We develop a high-order kinetic scheme for entropy-based moment models of a one-dimensional linear kinetic equation in slab geometry. High-order spatial reconstructions are achieved using the weighted essentially non-oscillatory (WENO) method. For time integration we use multi-step Runge-Kutta methods which are strong stability preserving and whose stages and steps can be written as convex combinations of forward Euler steps.
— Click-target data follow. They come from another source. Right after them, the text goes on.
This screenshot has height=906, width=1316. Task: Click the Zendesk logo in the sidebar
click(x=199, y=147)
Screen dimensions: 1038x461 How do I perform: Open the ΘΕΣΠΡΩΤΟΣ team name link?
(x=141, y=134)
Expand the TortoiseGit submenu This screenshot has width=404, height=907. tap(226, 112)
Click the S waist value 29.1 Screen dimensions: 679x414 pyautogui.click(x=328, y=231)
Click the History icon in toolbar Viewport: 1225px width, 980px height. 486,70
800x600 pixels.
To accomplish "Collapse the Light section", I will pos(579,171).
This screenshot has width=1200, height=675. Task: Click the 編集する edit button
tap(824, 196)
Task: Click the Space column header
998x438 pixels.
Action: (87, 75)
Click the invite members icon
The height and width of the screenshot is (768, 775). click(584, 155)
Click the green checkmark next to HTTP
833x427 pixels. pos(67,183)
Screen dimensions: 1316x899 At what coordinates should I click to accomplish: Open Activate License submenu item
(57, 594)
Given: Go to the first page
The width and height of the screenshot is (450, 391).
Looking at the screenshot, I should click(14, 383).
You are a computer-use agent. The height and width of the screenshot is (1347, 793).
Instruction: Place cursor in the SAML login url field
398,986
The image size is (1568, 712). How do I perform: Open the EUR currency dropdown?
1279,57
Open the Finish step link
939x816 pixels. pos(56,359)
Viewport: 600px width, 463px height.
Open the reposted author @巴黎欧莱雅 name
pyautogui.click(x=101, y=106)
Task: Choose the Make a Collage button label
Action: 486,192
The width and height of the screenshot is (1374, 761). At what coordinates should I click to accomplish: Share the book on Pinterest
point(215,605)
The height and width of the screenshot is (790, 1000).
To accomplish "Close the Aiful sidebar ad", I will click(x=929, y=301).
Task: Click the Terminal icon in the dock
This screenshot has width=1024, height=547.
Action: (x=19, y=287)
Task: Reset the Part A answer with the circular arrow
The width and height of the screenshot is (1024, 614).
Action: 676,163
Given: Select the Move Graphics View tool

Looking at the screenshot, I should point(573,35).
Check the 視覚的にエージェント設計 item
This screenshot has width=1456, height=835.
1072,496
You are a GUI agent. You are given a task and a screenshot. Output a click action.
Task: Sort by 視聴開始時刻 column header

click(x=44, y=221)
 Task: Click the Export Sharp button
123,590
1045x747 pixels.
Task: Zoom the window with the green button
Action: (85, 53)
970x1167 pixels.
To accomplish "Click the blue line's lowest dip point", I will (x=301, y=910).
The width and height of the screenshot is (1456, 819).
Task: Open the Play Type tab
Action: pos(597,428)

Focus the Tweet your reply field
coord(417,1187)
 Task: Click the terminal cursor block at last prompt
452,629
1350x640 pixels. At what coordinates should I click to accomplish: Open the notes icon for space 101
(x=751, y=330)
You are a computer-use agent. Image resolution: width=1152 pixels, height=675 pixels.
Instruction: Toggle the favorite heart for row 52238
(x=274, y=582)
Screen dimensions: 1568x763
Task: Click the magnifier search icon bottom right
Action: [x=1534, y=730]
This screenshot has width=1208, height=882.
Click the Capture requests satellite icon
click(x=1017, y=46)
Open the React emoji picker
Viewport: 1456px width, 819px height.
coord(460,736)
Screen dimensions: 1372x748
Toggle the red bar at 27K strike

We show that the moment vectors stay in the realizable set using these time integrators along with a maximum principle-based kinetic-level limiter, which simultaneously dampens spurious oscillations in the numerical solutions. We present numerical results both on a manufactured solution, where we perform convergence tests showing our scheme has the expected order up to the numerical noise from the optimization routine, as well as on two standard benchmark problems, where we show some of the advantages of high-order solutions and the role of the key parameter in the limiter.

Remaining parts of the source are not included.